Cette réunion trimestrielle, qui se tient par vidéoconférence, s'ouvrira lundi à 09h30 GMT depuis le siège de l'AIEA à Vienne, où le directeur général, Rafael Grossi, tiendra une conférence de presse à la mi-journée. "Il est de la responsabilité commune des 35 gouverneurs de s'assurer que les débats (même houleux) n'affectent pas négativement les efforts diplomatiques destinés à rétablir intégralement le JCPOA" (plan d'action global commun), a averti l'ambassadeur russe Mikhail Ulyanov sur son compte Twitter. "Nous sommes engagés dans une course contre la montre (...). La fenêtre d'opportunité devient très étroite", a-t-il ajouté.

Le plan d'action global commun ne tient plus qu'à un fil depuis le retrait américain en 2018 à l'initiative de Donald Trump, et le rétablissement des sanctions. Si Joe Biden a promis de revenir dans l'accord, l'Iran a jugé dimanche soir que le moment n'était pas approprié pour se réunir, "compte tenu des récentes positions et actions des États-Unis et des trois pays européens (France, Royaume-Uni, Allemagne)".

« Contreproductif et destructif »

Dans la ligne de mire de Téhéran, des rumeurs de résolution. Les Européens ont en effet examiné la possibilité de soumettre au Conseil des gouverneurs un texte pour exprimer leurs inquiétudes et rappeler à l'ordre l'Iran, mais rien n'était encore décidé ce week-end, selon des sources diplomatiques, précisant que le dossier iranien ne devrait être abordé que plus tard dans la semaine.

Le dernier avertissement remonte à juin 2020 face au refus de la République islamique d'autoriser l'inspection de deux sites suspects. Il s'agissait de la première résolution critique depuis 2012.

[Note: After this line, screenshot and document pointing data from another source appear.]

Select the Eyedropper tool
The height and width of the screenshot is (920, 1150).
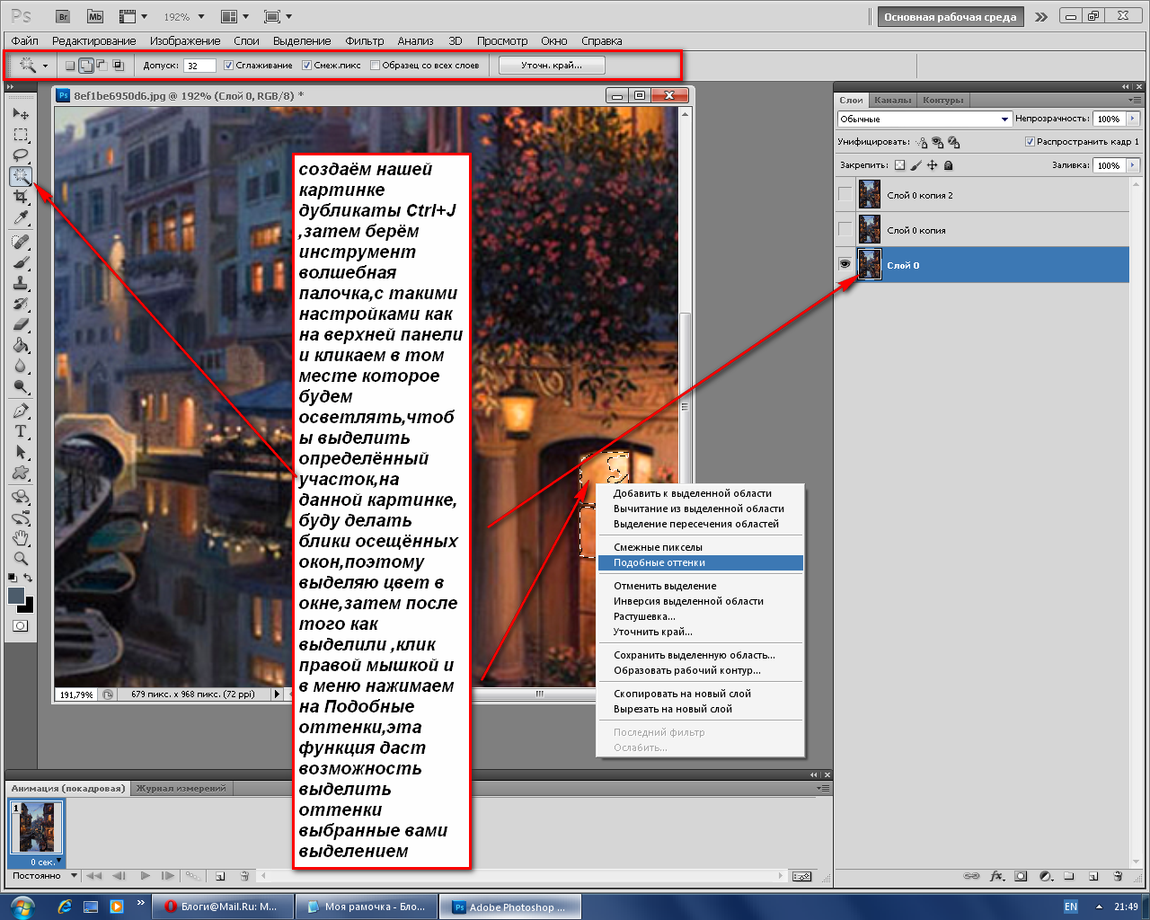(x=21, y=218)
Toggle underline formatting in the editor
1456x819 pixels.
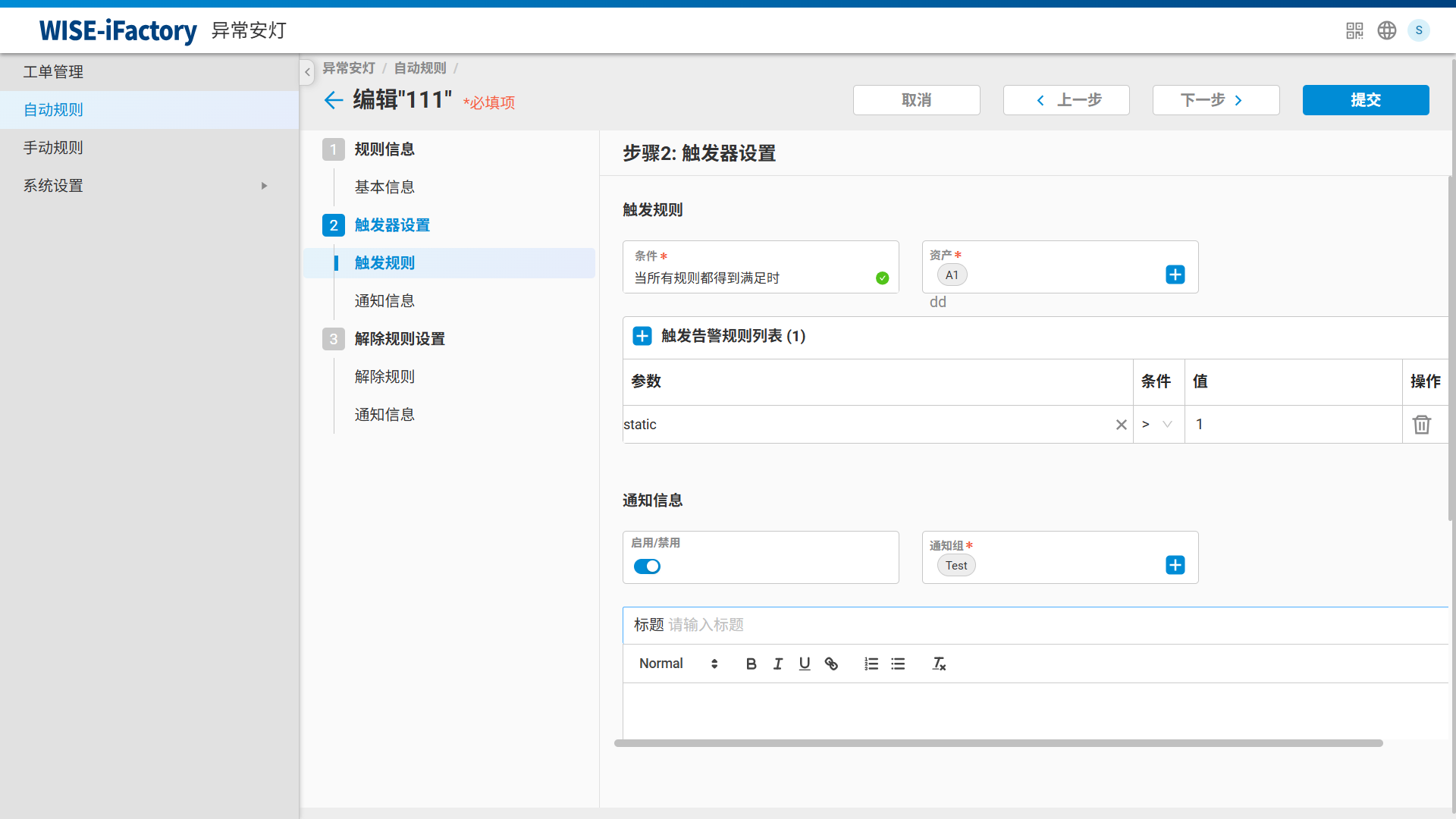(805, 664)
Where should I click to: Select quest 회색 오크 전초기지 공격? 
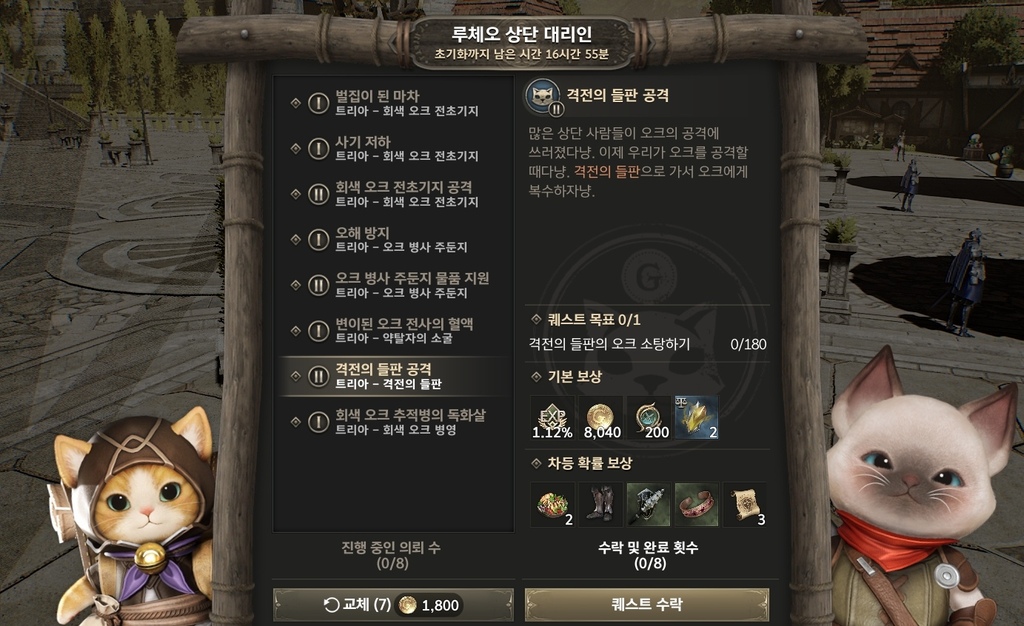click(392, 194)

"L'introduction d'une résolution, en mépris total des échanges constructifs avec l'Agence, serait absolument contreproductif et destructif", prévient la République islamique dans un papier informel adressé aux États membres. Un tel geste "saperait l'habile diplomatie de @rafaelgrossi", a abondé sur Twitter Ali Vaez, de l'organisation de prévention des conflits International Crisis Group.

Le directeur général Rafael Grossi s'était rendu il y a une semaine à Téhéran, où il a négocié "un accord technique temporaire" de trois mois pour maintenir une surveillance, bien que réduite, du programme nucléaire, offrant ainsi un sursis aux grandes puissances pour engager des pourparlers. En cas de vote d'une résolution critique à son encontre, l'Iran a menacé de "mettre fin" à cette solution, par laquelle il s'engage à fournir l'ensemble des données des caméras et autres outils si les sanctions sont levées à l'issue de la période.

« Geste concret »

De leur côté, les Européens apprécient mal ce qu'il qualifie de "chantage" de Téhéran, explique un diplomate.

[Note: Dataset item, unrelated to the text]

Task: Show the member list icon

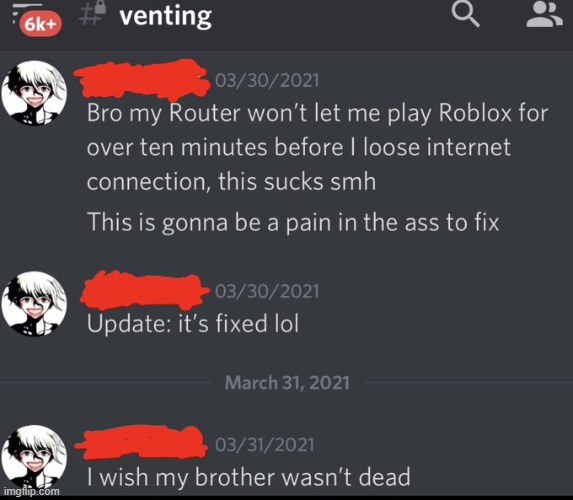Action: pyautogui.click(x=544, y=15)
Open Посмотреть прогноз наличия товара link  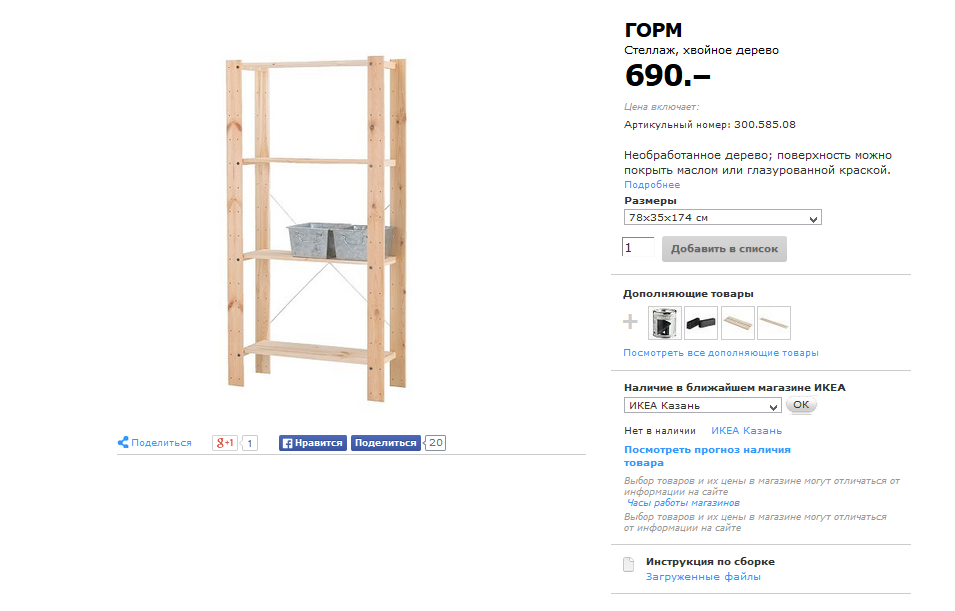(707, 456)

La République islamique a franchi ces dernières semaines un nouveau cran dans son désengagement de l'accord (passage à un niveau d'enrichissement d'uranium de 20%, production d'uranium métal et limitation des inspections), dans le but de pousser les États-Unis à lever les mesures punitives qui asphyxient son économie.

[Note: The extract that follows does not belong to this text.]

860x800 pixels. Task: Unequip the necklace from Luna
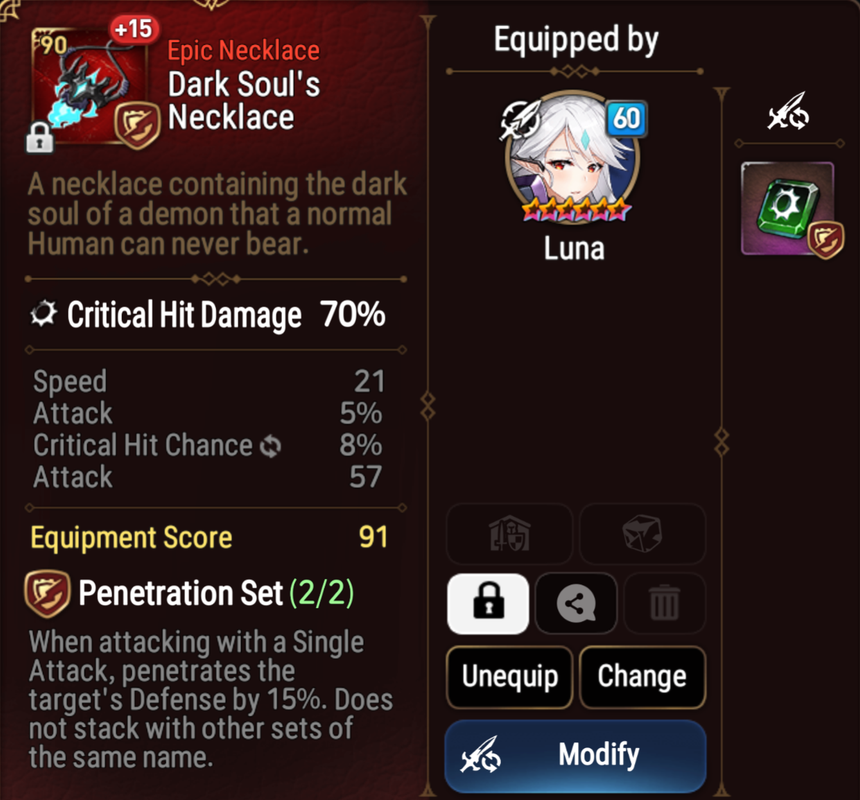tap(510, 677)
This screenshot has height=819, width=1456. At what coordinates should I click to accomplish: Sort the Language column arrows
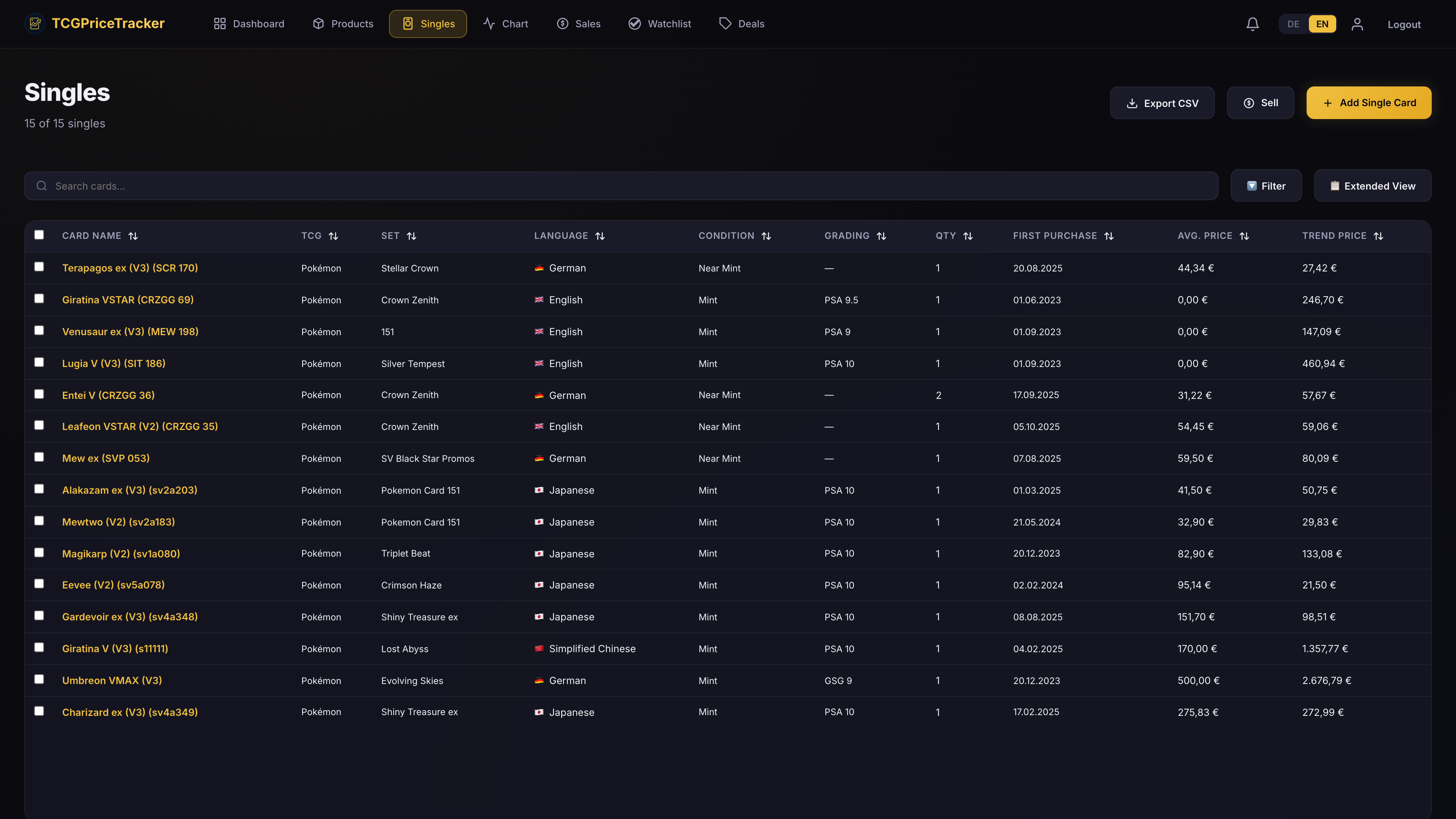coord(600,236)
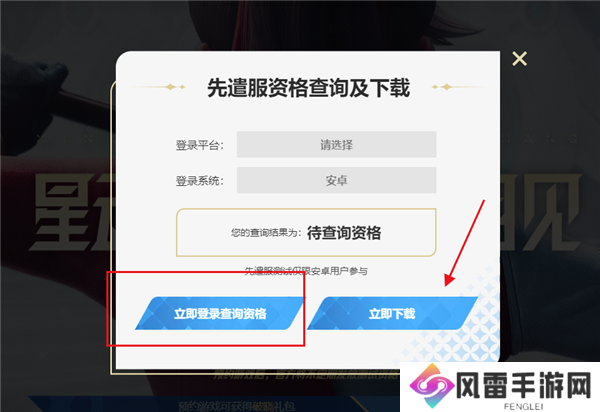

Conclu en 2015 à Vienne entre l'Iran et le groupe 5+1 (France, États-Unis, Grande-Bretagne, Russie, Chine, Allemagne), le JCPOA visait initialement à encadrer le programme nucléaire de la République islamique en échange d'un allègement des sanctions internationales. Malgré ses démentis, celle-ci est accusée de chercher à se doter de l'arme atomique, notamment par Israël, son ennemi juré.

"L'Iran a montré de la retenue en négociant cet accord technique avec l'AIEA, et ce serait de la folie si les Américains gaspillaient le temps ainsi gagné", commente pour l'AFP Kelsey Davenport, directrice de la politique de non-prolifération au sein de l'Arms Control Association, appelant Washington à faire un "geste concret". "À court terme", l'agence onusienne peut continuer à faire son travail sans grand impact sur ses inspections, "mais si la situation traîne en longueur, la confiance dans la nature pacifique du programme nucléaire iranien en sera ébranlée", estime-t-elle.